The first Bogotá Metro carriage arrived in the Colombia capital in 2022.
The first Bogotá Metro carriage arrived in the Colombia capital in 2022.

Bogotá Mayor Claudia López could face a major political defeat next week from a close political ally, President Gustavo Petro, as he buries – literally – the first line of the Bogotá Metro. President Petro opposes construction of an overland Linea 1 despite the fact that a consortium of Chinese contractors – China Harbor Engineering Company and Xi’an Metro Company – broke ground last year to build the largest public works project for the Colombian capital.

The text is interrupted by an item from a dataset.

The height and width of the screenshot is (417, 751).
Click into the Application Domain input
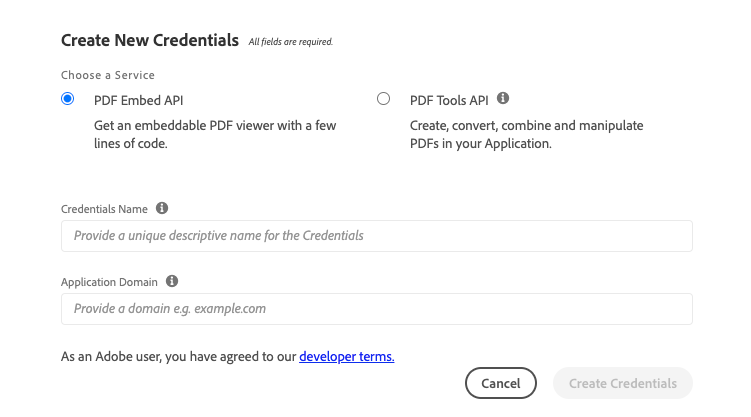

The estimated price tag for the 23-km-long line is US$12 billion, and is expected to be finished in 2028. Now, the price, and completion date, hang in the balance, after President Petro “requested” the consortium to consider revising the construction plans. The country’s first leftist leader cancelled a high-level meeting with Mayor López on Monday without disclosing further details. The President’s intent on burying the first line of the Metro stems from his dislike of former Bogotá Mayor Enrique Peñalosa and opposition figure to the current administration.

Should the consortium’s Colombian company, APCA Transmimetro, be forced by the national government to revise construction plans, the original contract would have to be annulled and process that would halt operations for at least four years, including delivery of the custom-made wagons. On Monday, the Bogotá City Council called for an emergency meeting to “take actions to defend the project.” Councilors are expressing concerns that the Bogotá Metro is being politicized at the expense of residents.

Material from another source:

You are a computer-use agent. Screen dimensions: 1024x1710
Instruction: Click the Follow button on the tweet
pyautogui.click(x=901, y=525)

“Bogotá’s mobility does not depend on parties or egos,” reads a statement from Centro Democrático representatives. And should Petro, when he meets López next week, pressure the district into cancelling the overland line, Bogotá will not have a Metro system until at least 2035 or more. Petro’s proposed underground line does not count with technical studies, and could raise construction costs by an additional US$ 6 billion.

The announcement that Bogotá will have a Metro was made back in 2016 during the administration of President Juan Manuel Santos. Santos, and then-Bogotá Mayor Enrique Peñalosa, both celebrated the Metro as a “reality.” Seven years later, this “reality” appears to be slipping away, a casualty of Petro’s grudge-bearing and Claudia López’s political vanity.